Good public information and other prevention measures have made the difference Haitian authorities say. In Port-au-Prince, this is a huge relief because many earthquake victims live in precarious camps of tents and plastic sheeting. When I talked to my parents this week, they told me that God listened to Haitian’s prayers because the country couldn’t face another big catastrophe 10 months after January 12 earthquake.
Efforts are now mobilizing to limit the cholera outbreak. Since this cholera epidemic hit the country in mid-October, the Health Ministry has recorded nearly 900 deaths and more than 10000 hospitalizations. The post-Hurricane Thomas floods are likely to increase these figures in the coming days.

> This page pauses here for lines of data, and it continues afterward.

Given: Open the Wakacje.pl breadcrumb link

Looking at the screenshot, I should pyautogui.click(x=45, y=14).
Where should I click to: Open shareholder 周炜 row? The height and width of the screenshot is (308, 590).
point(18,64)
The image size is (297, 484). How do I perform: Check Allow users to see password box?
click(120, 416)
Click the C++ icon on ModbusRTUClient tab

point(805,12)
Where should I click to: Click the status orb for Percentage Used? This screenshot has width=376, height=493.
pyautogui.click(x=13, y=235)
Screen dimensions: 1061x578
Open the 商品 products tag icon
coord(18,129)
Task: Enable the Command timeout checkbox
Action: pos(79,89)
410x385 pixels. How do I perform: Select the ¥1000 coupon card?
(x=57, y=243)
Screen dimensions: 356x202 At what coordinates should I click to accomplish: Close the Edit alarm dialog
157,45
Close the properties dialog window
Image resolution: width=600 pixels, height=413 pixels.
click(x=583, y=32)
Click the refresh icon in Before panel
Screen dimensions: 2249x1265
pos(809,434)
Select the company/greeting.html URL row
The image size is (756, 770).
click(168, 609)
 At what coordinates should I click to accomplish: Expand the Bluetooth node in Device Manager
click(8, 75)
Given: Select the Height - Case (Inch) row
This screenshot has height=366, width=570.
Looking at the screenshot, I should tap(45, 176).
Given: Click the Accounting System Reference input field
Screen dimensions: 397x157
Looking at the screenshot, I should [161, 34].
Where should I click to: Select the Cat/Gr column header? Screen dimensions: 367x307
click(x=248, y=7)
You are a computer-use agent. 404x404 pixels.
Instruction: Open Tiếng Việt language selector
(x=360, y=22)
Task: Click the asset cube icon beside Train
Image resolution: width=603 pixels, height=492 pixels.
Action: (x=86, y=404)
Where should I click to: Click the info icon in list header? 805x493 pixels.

According to WHO’s, Pan American Health Organization, action is essential to keep cholera from quickly spreading across the country. This week 73 cases of cholera were reported in Port-au-Prince, the capital where 1 million homeless live in overcrowded conditions where the disease can easily spread. Dan Epstein, a PAHO spokesman, has warned that there is a real risk of the epidemic crossing the border into the neighboring Dominican Republic. According to Haitilibre.com, three Dominicans have been admitted to hospitals due to cholera symptoms.
One of the cases was in Bernard Mews Hospital, where one of my physician friends encountered people with cholera symptoms who had moved from the Artibonite department, where contaminated river water spreads the disease. Last Monday, a three-year-old child who never left the neighborhood of Cité Soleil was treated for the disease. Already one person has died of cholera in this slum with 800000 inhabitants, and a hundred others were hospitalized with severe diarrhea. Hygiene conditions in Cité Soleil are catastrophic, so the disease can spread quickly there and remain persistently. The situation is now beyond control with local resources; health authorities and NGOs are talking about cholera becoming a national security issue. The water-borne disease has already spread to half of Haiti’s 10 regions. Flooding caused by Thomas Hurricane has exacerbated conditions and help the disease spread further. At the end of last week, the storm left 20 deaths with 36 injuries and 11 people missing. All state actors must be mobilized and concern is growing in Haiti but also in the international community.
Thanks to God, Hurricane Thomas left Haiti, but my country faces many other threats right now. This makes me wonder when Haiti will have a brighter future. However, Taiwan has pledged to support Haiti in reconstruction. Although this support has been slow to arrive (like that of many other donor nations), it is needed more than ever now.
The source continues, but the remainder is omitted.